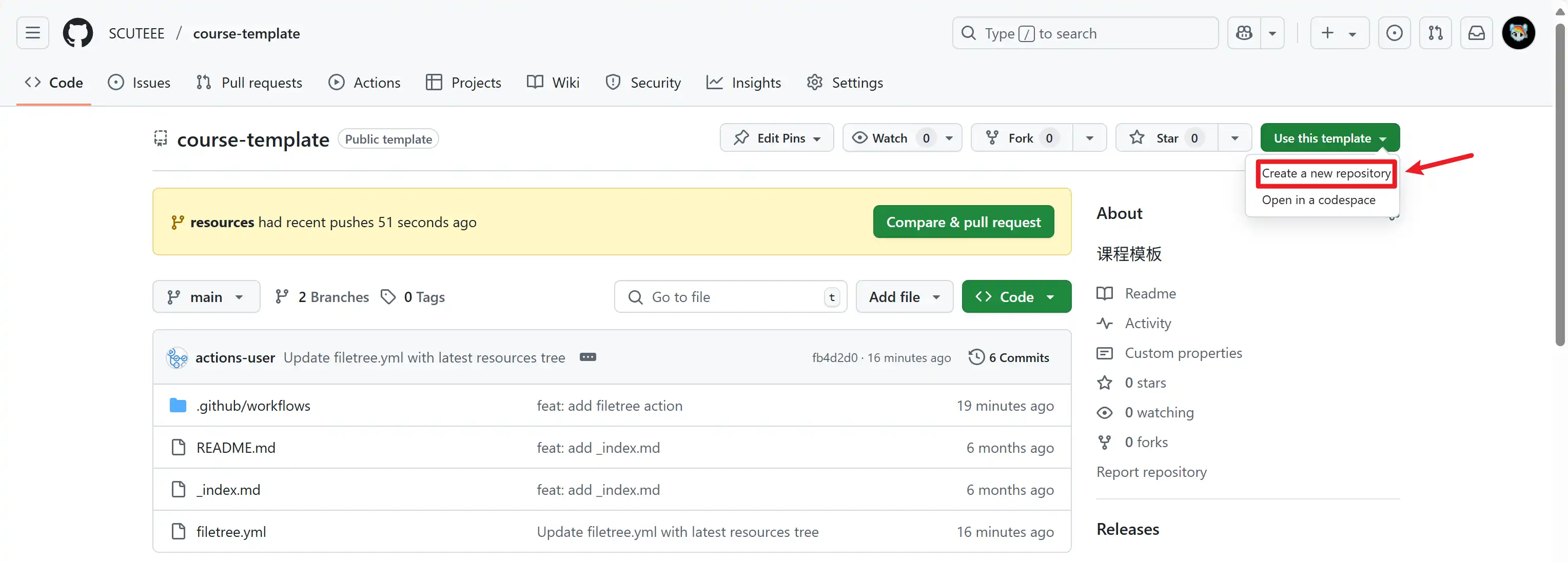The width and height of the screenshot is (1568, 562).
Task: Click the GitHub Octocat logo
Action: pos(78,33)
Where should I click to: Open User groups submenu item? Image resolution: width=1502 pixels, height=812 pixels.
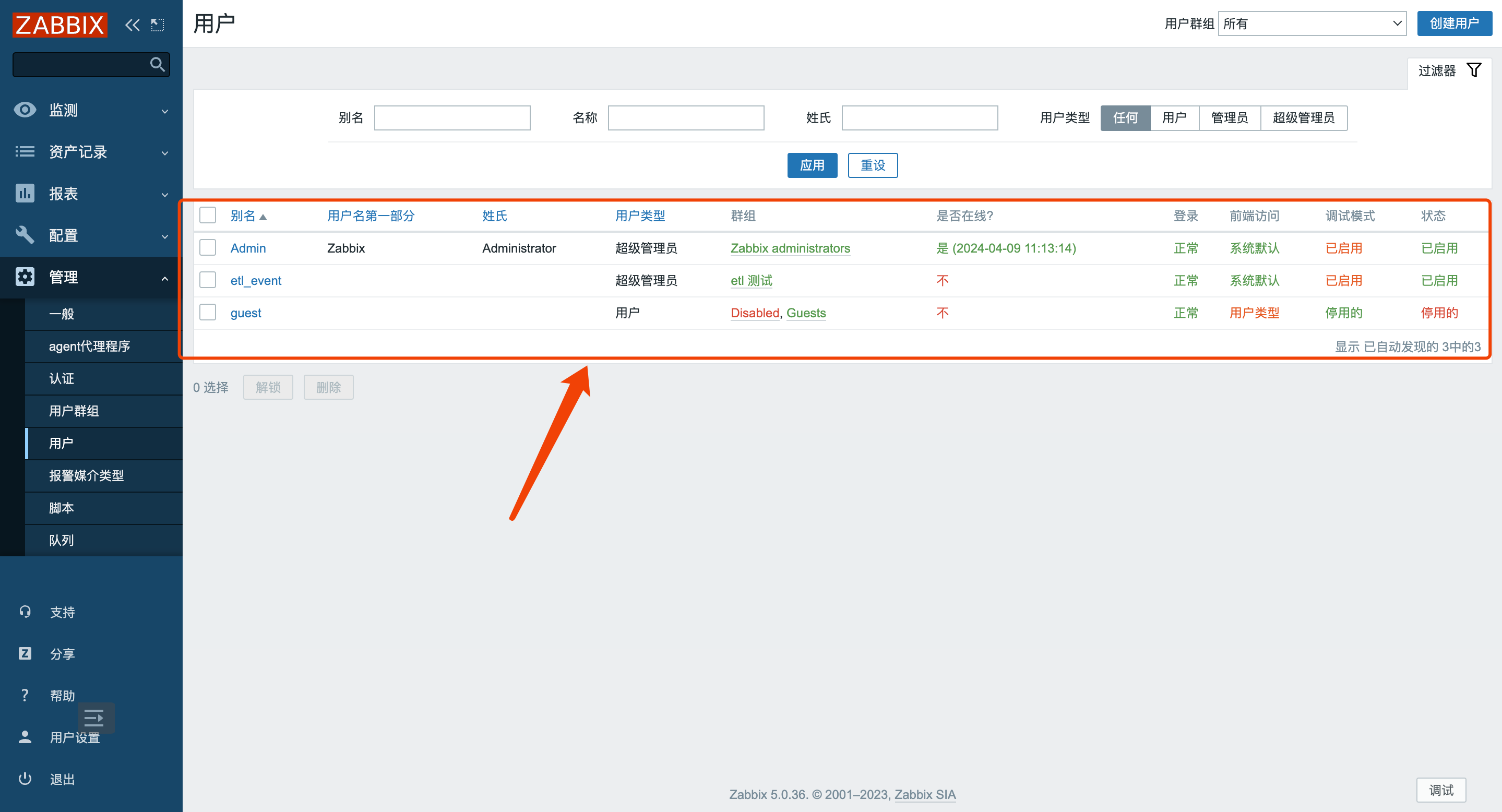(x=74, y=411)
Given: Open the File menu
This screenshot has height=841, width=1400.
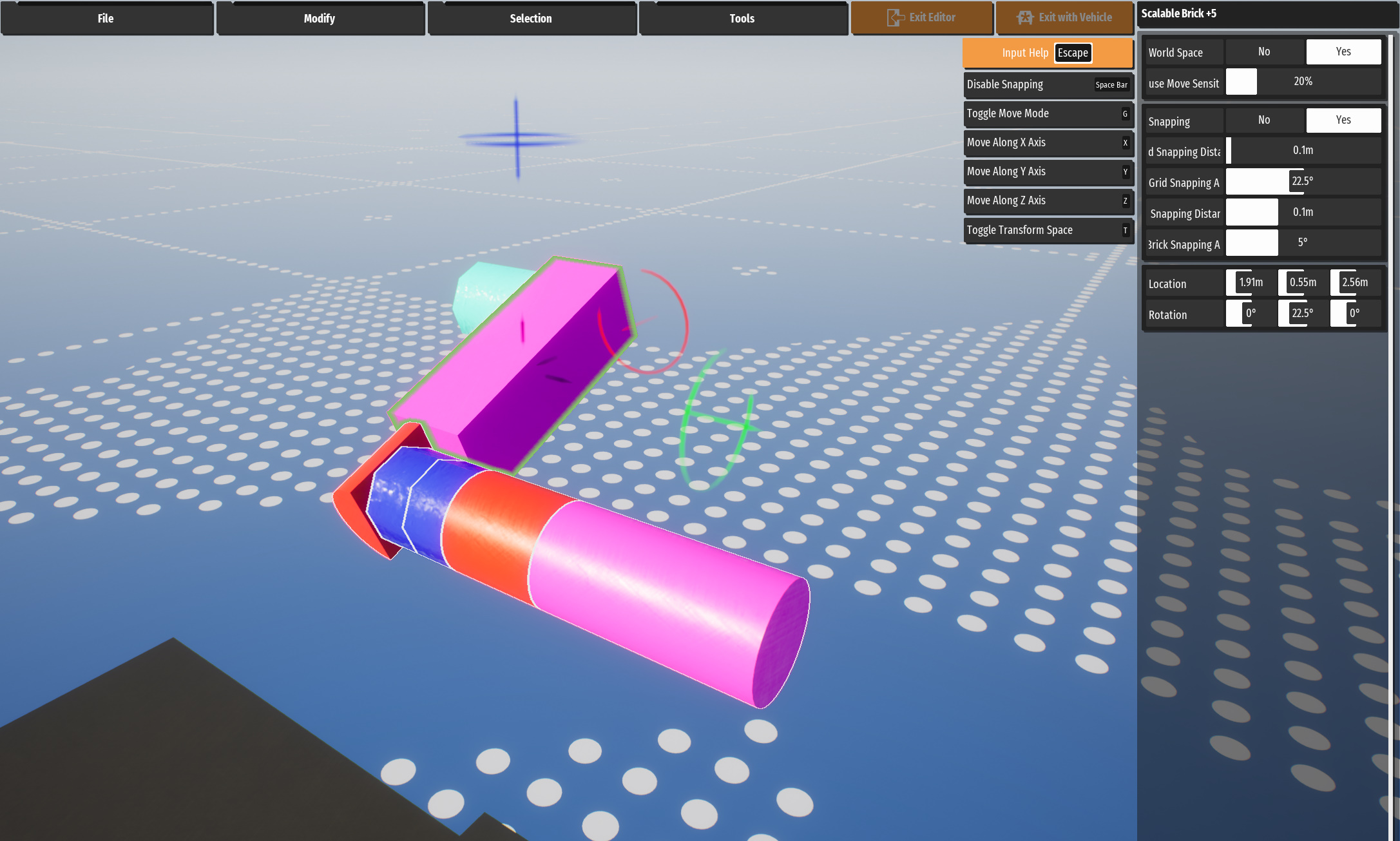Looking at the screenshot, I should [x=106, y=19].
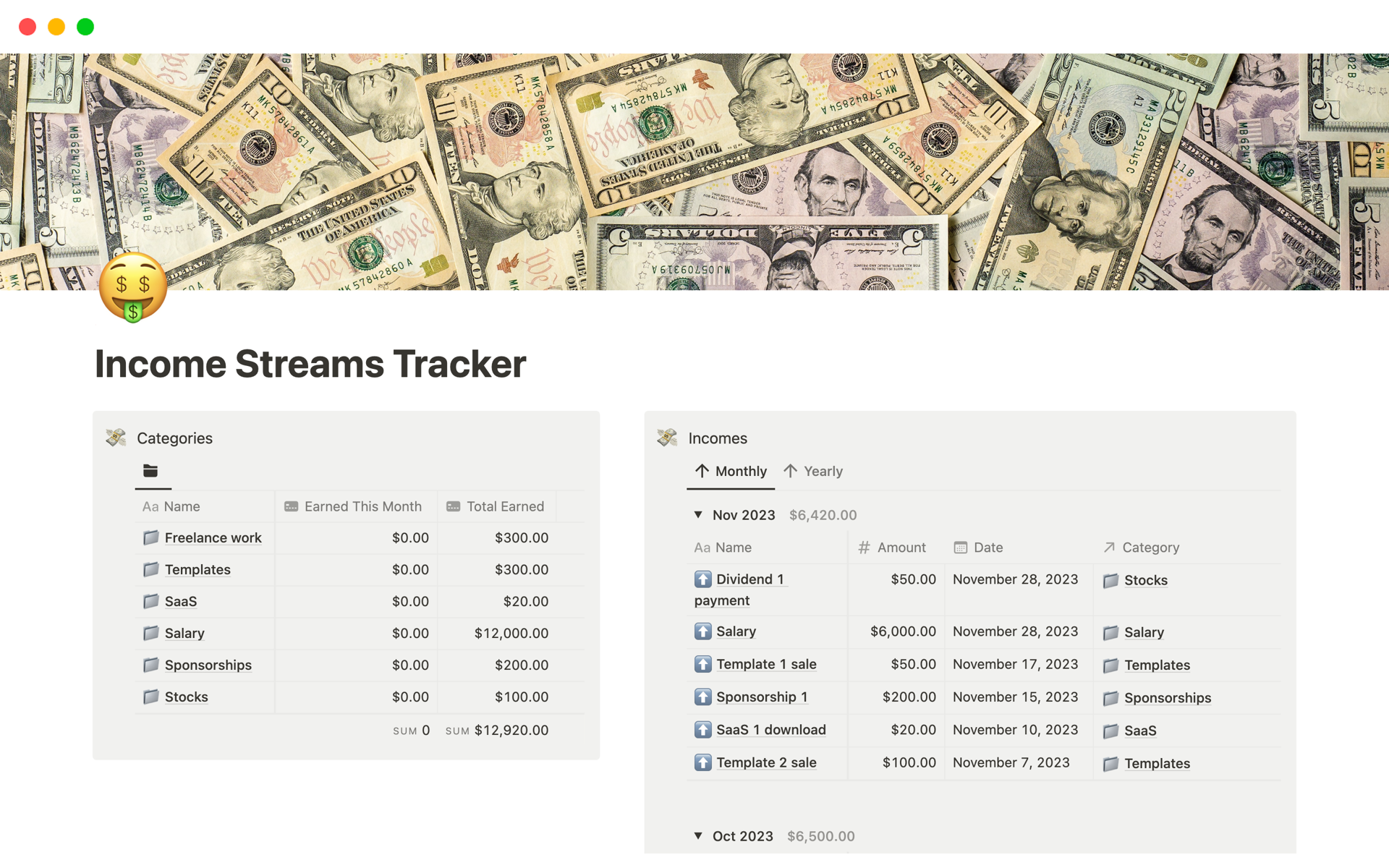1389x868 pixels.
Task: Open the Salary category page
Action: point(184,633)
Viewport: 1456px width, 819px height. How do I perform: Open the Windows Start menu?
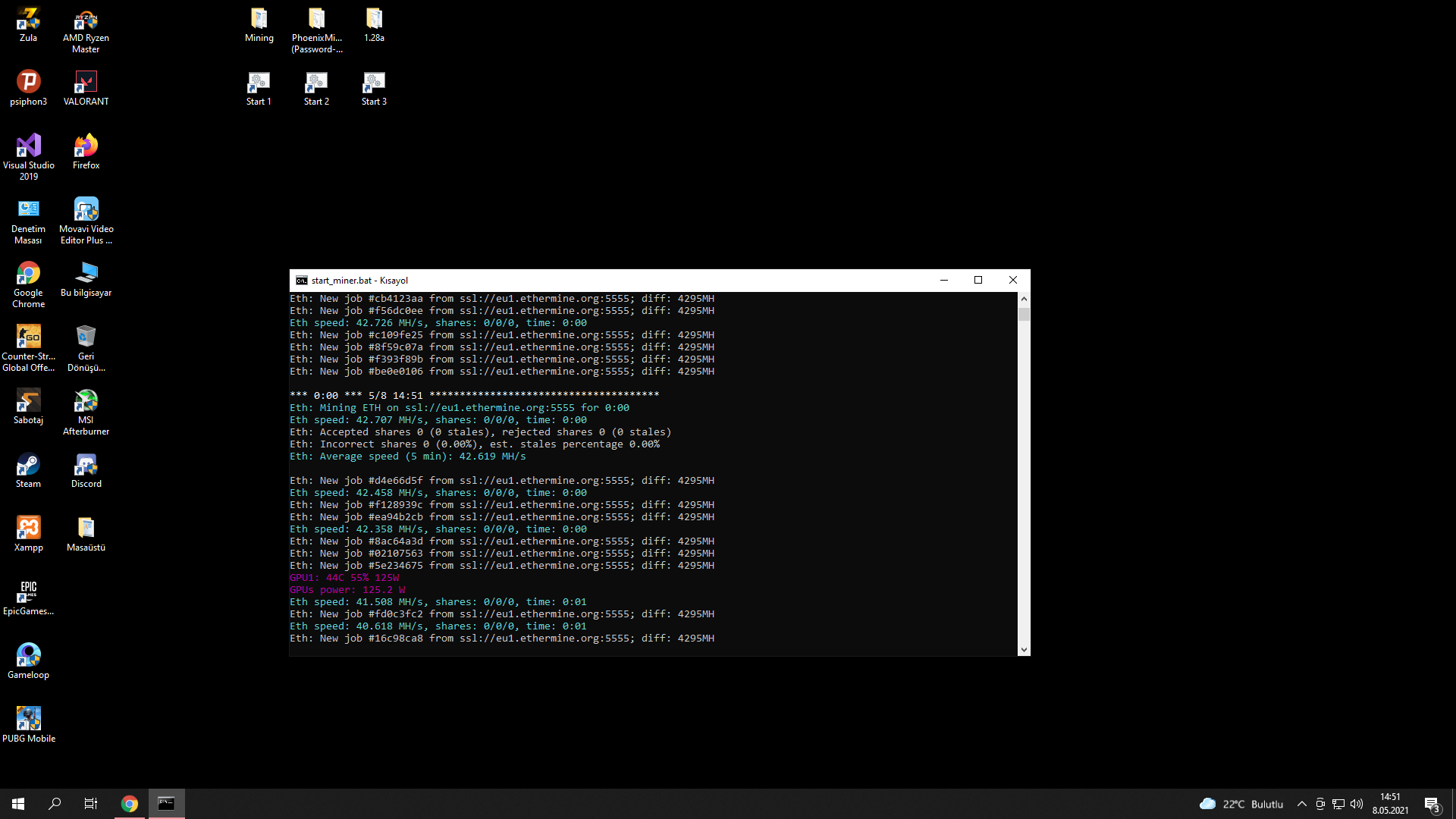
-*-
**YOUR OBJECTIVE**
All lines from the one containing "Given: Open the File menu" through the final line of the records are to be retyped exactly; no other lines and no pictures are to be included.

**EXERCISE SOLUTION**
Given: Open the File menu
This screenshot has height=841, width=1400.
Looking at the screenshot, I should [x=106, y=19].
1389x868 pixels.
Task: Open the Salary category page
Action: point(184,633)
Viewport: 1456px width, 819px height. How do I perform: Open the Windows Start menu?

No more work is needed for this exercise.